The present invention relates generally to wellhead systems for the extraction of subterranean hydrocarbons and, in particular, to a hybrid wellhead system employing both threaded unions and flanged connections.
Wellhead systems are used for the extraction of hydrocarbons from subterranean deposits. Wellhead systems include a wellhead and, optionally mounted thereto, various Christmas tree equipment (for example, casing and tubing head spools, mandrels, hangers, connectors, and fittings) The various connections joints and unions needed to assemble the components of the wellhead system are usually either threaded or flanged. As will be elaborated below, threaded unions are typically used for low-pressure wells where the working pressure is less than 3000 pounds per square inch (PSI), whereas flanged unions are used in high-pressure wells where the working pressure is expected to exceed 3000 PSI.
Independent screwed wellheads are well known in the art. The American Petroleum Institute (API) classifies a wellhead as an “independent screwed wellhead” if it possesses the features set out in API Specification 6A entitled “Specification for Wellhead and Christmas Tree Equipment.” The independent screwed wellhead has independently secured heads for each tubular string supported in the well bore. The pressure within the casing is controlled by a blowout preventer (BOP) typically secured atop the wellhead. The head is said to be “independently” secured to a respective tubular string because it is not directly flanged or similarly affixed to the casing head. Independent screwed wellheads are widely used for production from low-pressure production zones because they are economical to construct and maintain. Independent screwed wellheads are typically utilized where working pressures are less than 3000 pounds per square inch (PSI). Further detail is found in U.S. Pat. No. 5,605,194 (Smith) entitled “Independent Screwed Wellhead with High Pressure Capability and Method” which provides an apt summary of the features, uses and limitations of independent screwed wellheads.
Flanged wellheads, as noted above, are employed where working pressures are expected to exceed 3000 PSI. Wellhead systems with flanged connections are frequently designed to withstand fluid pressures of 5000 or even 10,000 PSI. The downside of flanged wellheads (also known in the art as ranged wellheads) is that they are heavy, time-consuming to assemble, and expensive to construct and maintain. As noted in U.S. Pat. No. 5,605,194 (Smith), a 5000PSI ranged wellhead may cost two to four times that of an independent screwed wellhead with a working pressure rating of 3000 PSI. While oil and gas companies prefer to employ independent screwed wellheads rather than flanged wellheads, the latter must be used for high-pressure applications. Oil and gas companies are thus faced with a tradeoff between pressure rating and cost.
U.S. Pat. No. 5,605,194 (Smith) discloses an apparatus and method for temporarily reinforcing a low-pressure independent screwed wellhead with a high-pressure casing nipple so as to give it a high-pressure capability. The casing nipple described by Smith permits high-pressure fracturing operations to be performed through an independent screwed wellhead. Fracturing operations may achieve fluid pressures in the neighborhood of 6000 PSI, which the casing nipple is able to withstand even though the wellhead is only rated for 3000 PSI.
━━━
**SET TASK**:
Pick up the wellhead passage above after its last sentence and continue it.

**STORED DATA**:
━━━
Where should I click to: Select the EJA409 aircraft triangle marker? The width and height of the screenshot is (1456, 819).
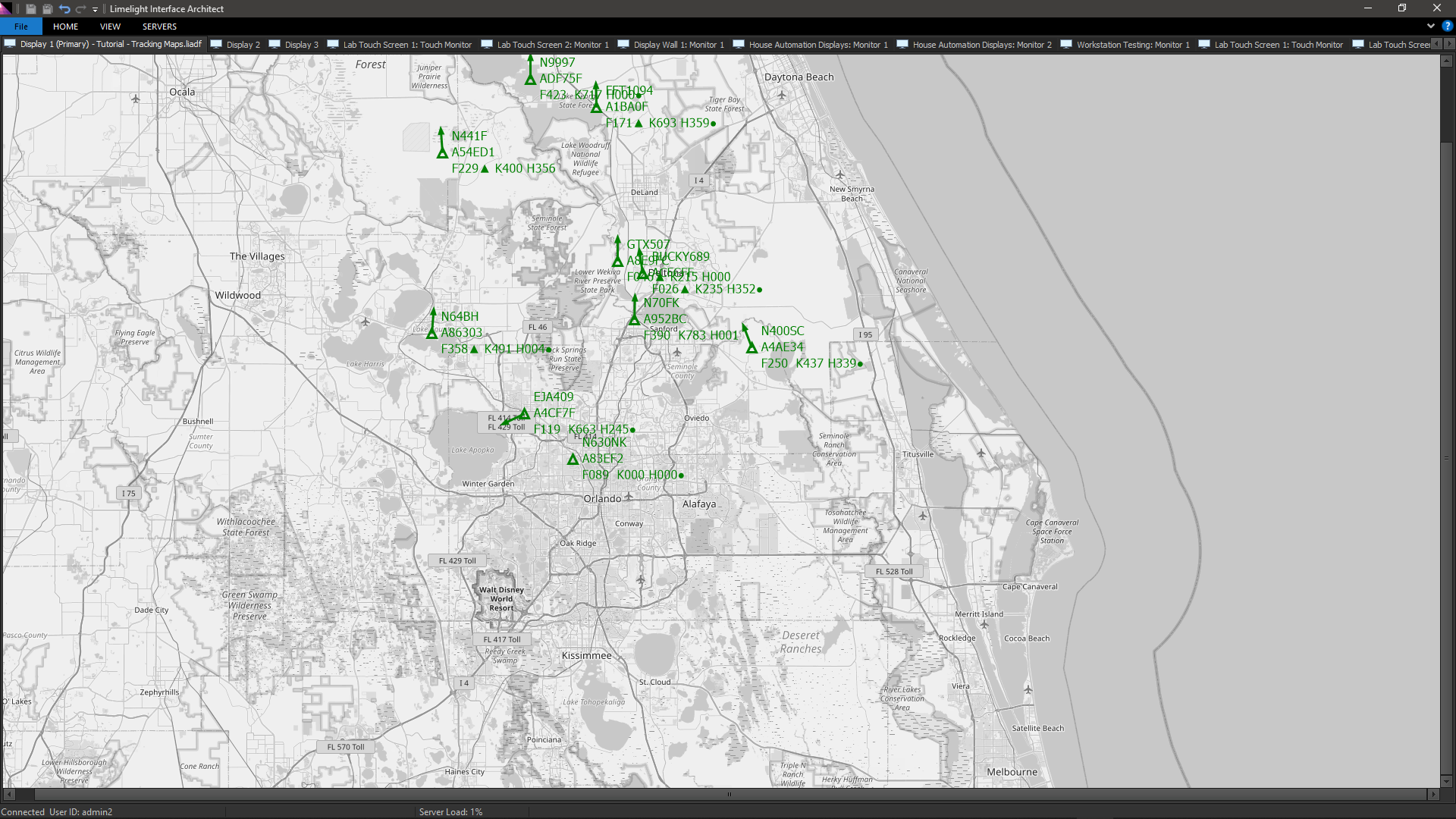click(x=525, y=414)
━━━
**ANSWER TO THIS PROBLEM**:
One of the disadvantages of the Smith casing nipple and method of use is that the casing nipple must be installed prior to fracturing and then removed prior to inserting the tubing string. As persons skilled in the art will readily appreciate, the steps of installing and removing the casing nipple generally entail killing the well, resulting in uneconomical downtime for the rig and potentially reversing beneficial effects of the fracturing operation. It is thus highly desirable to provide an apparatus and method which overcomes these problems.
There therefore exists a need for a wellhead system which withstands elevated fluid pressures and permits the extraction of subterranean hydrocarbons at less cost for the wellhead equipment.
It is therefore an object of the invention to provide a hybrid wellhead system which optimally combines the high-pressure rating of a flanged wellhead with the relative ease-of-use and low cost of an independent screwed wellhead. The hybrid wellhead is easier and more economical to manufacture and assemble, minimizes rig downtime, and is nonetheless able to withstand high fluid pressures (e.g., at least 5000 PSI).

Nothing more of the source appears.